William B. Walsh, MD
Physician, Humanitarian
MD 1943, Honorary degree 1962
Bethesda, MD

Dr. William Walsh, whose commitment to the medical needs of the poor began a worldwide humanitarian effort, received the John Carroll Award in ceremonies held at the Colony Hotel in Cranston, RI on Sep. 30, 1961.

Walsh was born in new York and received his undergraduate degree from St,. John's before enrolling at Georgetown for its accelerated medical studies at the onset of World War II. Following his studies at Georgetown, he was assigned to a naval destroyer in the Pacific Theater. Walsh not only saw the horrors of war first hand (being one of the first American soldiers entering Hiroshima after the atomic bomb) but the perilous health of peoples across the South Pacific.

Upon returning to Washington and teaching at the Georgetown Medical Center, Walsh began creating a plan to address this health crisis--he called it Project HOPE (Health Opportunities for People Everywhere). In 1958, he persuaded President Eisenhower to donate a retired Naval hospital ship, the USS Consolation, to this cause.
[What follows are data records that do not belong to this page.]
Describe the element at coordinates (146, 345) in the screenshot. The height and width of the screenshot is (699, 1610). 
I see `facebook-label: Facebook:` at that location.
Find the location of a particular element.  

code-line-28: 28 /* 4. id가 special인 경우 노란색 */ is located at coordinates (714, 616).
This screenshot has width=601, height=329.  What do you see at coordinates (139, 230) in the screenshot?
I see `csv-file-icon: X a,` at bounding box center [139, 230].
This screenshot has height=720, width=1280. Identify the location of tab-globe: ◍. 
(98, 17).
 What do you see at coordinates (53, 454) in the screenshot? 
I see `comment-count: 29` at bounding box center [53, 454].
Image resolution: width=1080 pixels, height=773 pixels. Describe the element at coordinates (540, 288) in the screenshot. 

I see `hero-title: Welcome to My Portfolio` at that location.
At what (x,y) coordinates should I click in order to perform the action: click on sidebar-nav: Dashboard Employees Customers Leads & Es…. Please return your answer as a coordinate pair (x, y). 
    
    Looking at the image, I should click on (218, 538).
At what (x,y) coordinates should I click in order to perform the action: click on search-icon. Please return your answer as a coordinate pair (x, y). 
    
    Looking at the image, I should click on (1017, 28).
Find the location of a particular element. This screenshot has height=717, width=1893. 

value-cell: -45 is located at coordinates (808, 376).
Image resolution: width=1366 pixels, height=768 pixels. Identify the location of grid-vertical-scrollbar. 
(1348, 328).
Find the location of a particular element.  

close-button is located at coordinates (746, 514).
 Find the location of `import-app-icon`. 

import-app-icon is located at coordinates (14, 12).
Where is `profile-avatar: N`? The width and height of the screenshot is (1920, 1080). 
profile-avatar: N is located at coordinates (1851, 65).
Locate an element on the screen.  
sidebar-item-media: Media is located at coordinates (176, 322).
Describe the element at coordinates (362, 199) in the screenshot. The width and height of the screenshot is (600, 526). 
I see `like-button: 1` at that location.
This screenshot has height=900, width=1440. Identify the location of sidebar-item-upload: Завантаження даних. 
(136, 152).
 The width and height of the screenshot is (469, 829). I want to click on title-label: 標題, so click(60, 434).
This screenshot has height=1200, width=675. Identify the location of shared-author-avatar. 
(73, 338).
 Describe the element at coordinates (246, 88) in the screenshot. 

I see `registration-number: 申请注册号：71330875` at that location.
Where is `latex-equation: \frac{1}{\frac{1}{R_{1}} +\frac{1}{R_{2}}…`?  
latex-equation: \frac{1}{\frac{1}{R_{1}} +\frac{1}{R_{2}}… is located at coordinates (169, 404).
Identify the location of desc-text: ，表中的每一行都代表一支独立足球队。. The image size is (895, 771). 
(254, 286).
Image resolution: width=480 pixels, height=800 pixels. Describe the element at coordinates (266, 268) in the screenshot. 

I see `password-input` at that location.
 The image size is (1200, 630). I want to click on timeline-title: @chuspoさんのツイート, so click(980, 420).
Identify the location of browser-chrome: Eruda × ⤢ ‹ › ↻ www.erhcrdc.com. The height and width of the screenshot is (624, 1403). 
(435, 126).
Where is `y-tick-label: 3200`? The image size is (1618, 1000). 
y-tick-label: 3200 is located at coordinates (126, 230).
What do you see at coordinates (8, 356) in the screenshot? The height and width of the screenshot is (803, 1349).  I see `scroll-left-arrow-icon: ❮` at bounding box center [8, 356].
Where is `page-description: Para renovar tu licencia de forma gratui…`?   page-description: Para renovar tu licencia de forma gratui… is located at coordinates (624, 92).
"The call was put out for American doctors, nurses and technologists to share their skills and knowledge with the people of developing nations - teaching while healing. For every American on board, there would be a counterpart to be trained," a history of the project recalled. Two years later, the S.S. HOPE sailed for the Pacific to international acclaim, with a documentary on the project winning the 1961 Academy Award. The S.S. HOPE sailed for 14 years across the globe, bringing medical care to hundreds of thousands of people. The group now provides land-based health care services for at-risk patients on five continents.

The author of four books about the project, Dr. Walsh received the Presidential Medal of Freedom by President Reagan in 1987, and died in 1996 at the age of 76.